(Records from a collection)
= Beginning of Section =
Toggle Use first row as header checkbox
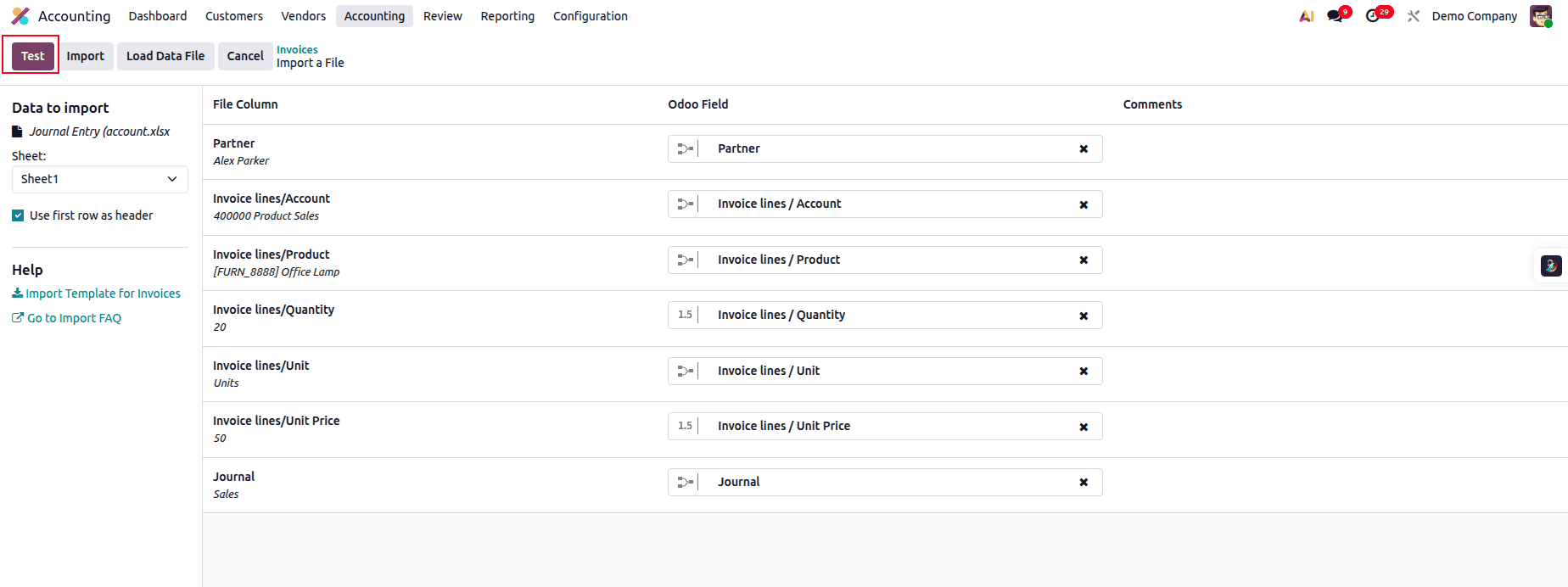1568x587 pixels. (x=18, y=215)
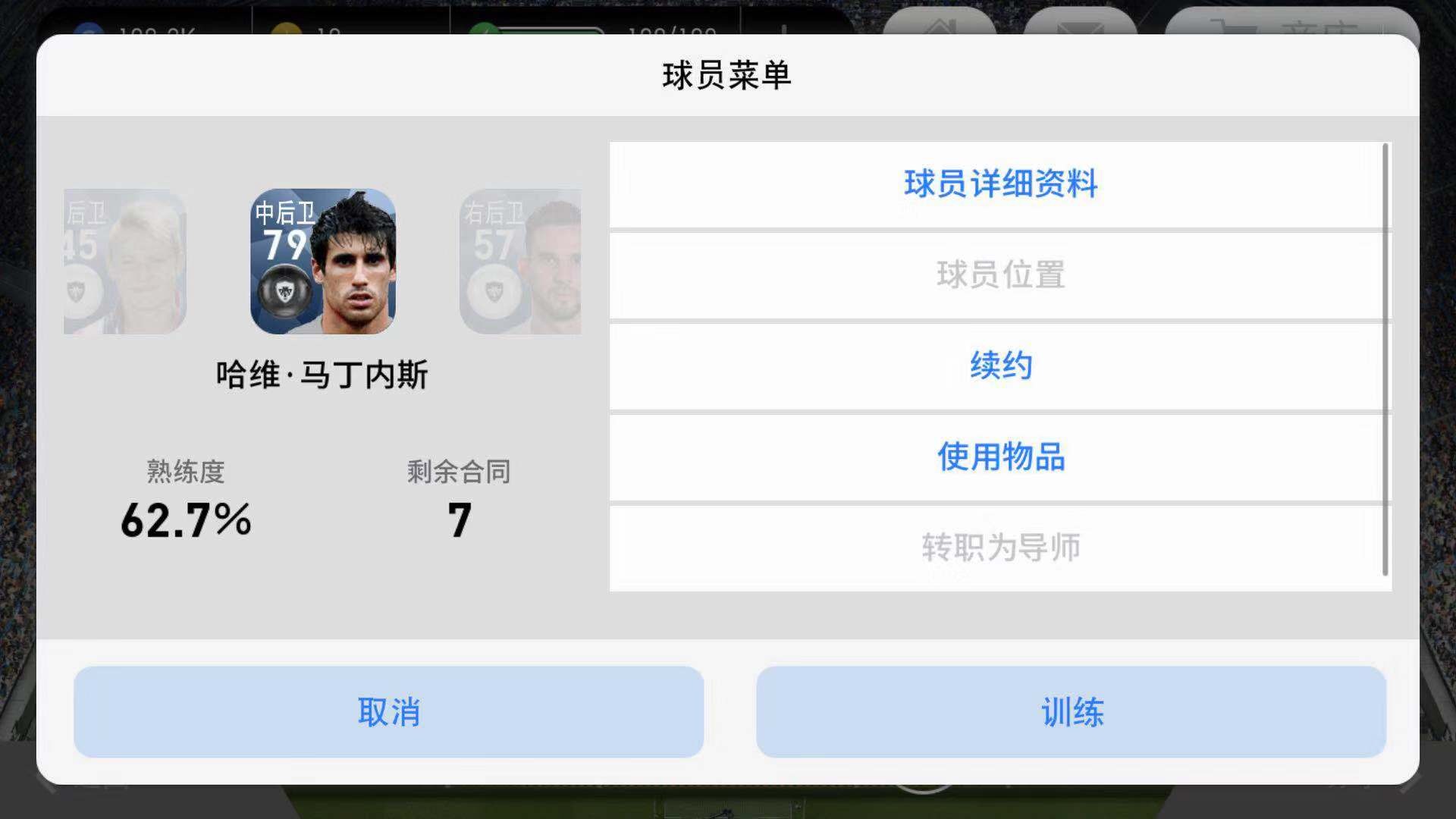Viewport: 1456px width, 819px height.
Task: Open 球员详细资料 player details
Action: 1000,184
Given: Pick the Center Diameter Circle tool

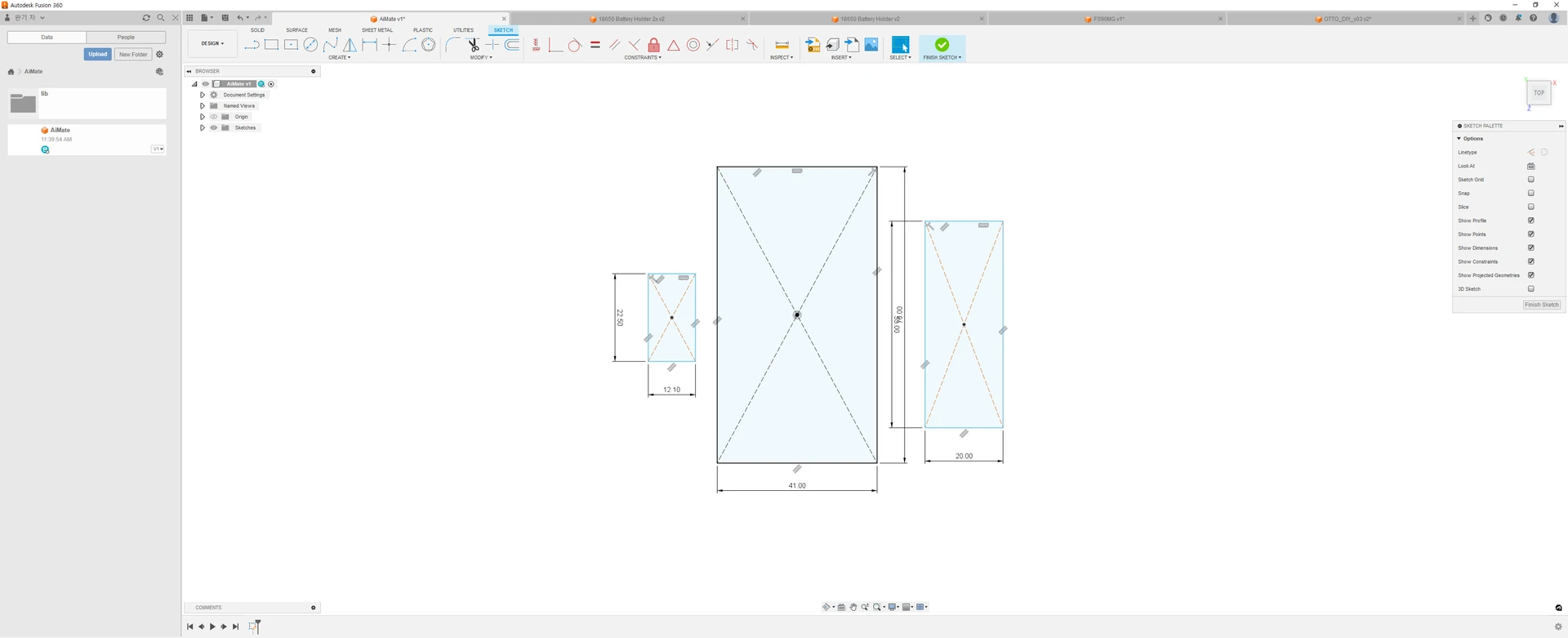Looking at the screenshot, I should point(310,45).
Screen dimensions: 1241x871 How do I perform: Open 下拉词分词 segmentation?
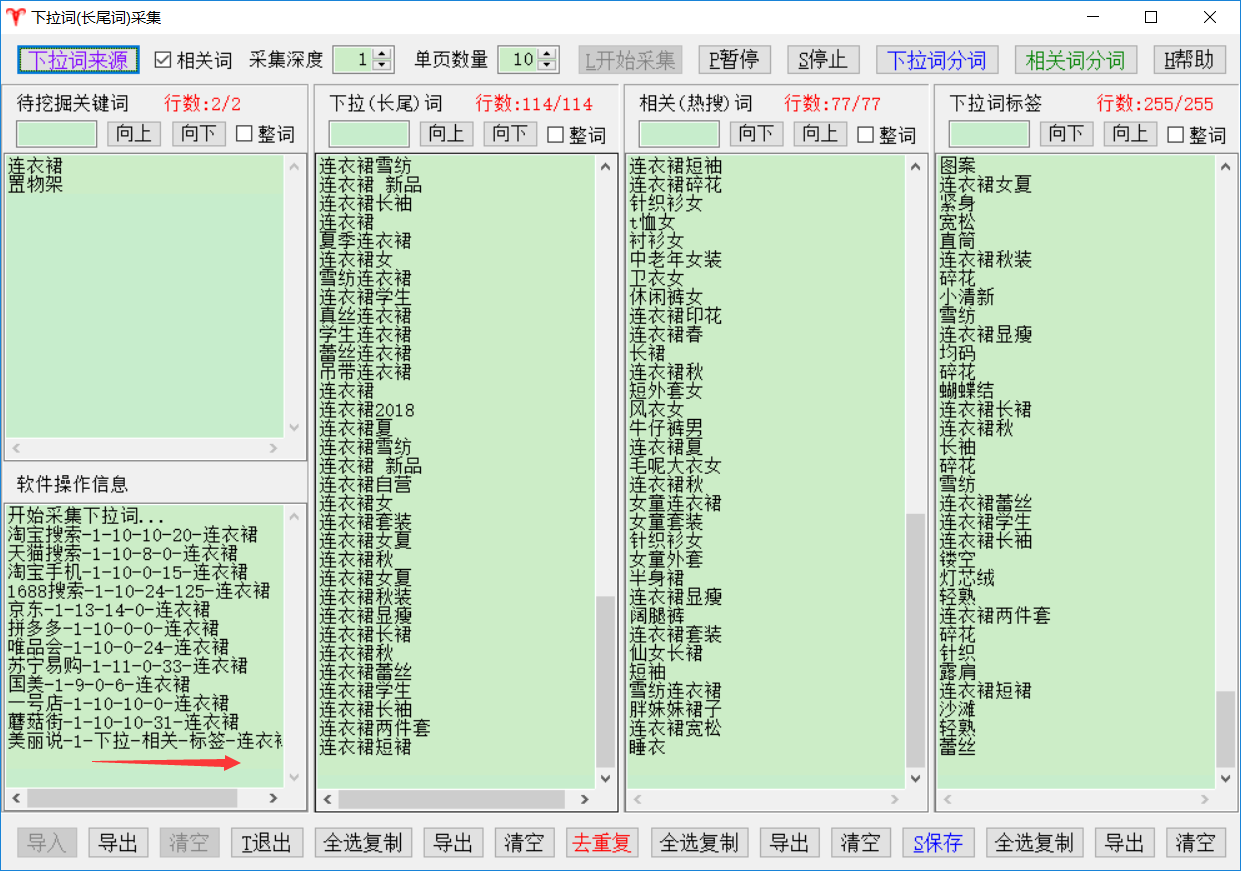937,60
= End of Section =
What you have to do:
Although the records include pictures, the copy should reproduce every line exactly and none of the pictures.

Response for this exercise:
Toggle Use first row as header checkbox
1568x587 pixels. (x=18, y=215)
Viewport: 1456px width, 819px height.
Task: Open 球员详细资料 player details
Action: 1000,184
Given: Pick the Center Diameter Circle tool

Looking at the screenshot, I should point(310,45).
Screen dimensions: 1241x871 How do I perform: Open 下拉词分词 segmentation?
937,60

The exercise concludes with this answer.